Exercise material =>
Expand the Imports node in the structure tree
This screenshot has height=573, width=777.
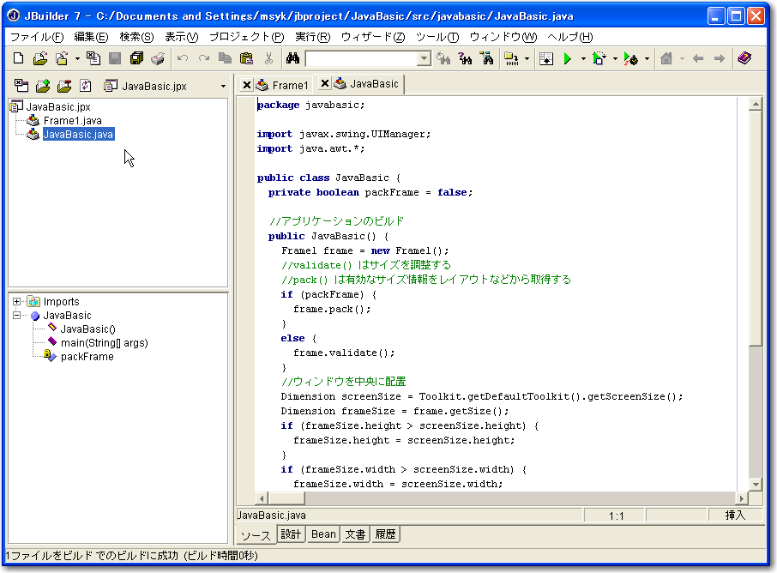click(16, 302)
--
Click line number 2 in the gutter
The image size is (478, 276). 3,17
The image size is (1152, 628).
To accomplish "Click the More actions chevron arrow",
==
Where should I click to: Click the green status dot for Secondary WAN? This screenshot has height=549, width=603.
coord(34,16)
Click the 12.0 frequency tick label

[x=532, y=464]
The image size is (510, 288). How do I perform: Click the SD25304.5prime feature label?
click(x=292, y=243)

Description of the task => I'd like the lines above from the one with "The image size is (1152, 628)." up to and including the one with "the More actions" copied exactly, with no other lines.

Solution to this task =>
The image size is (1152, 628).
To accomplish "Click the More actions chevron arrow",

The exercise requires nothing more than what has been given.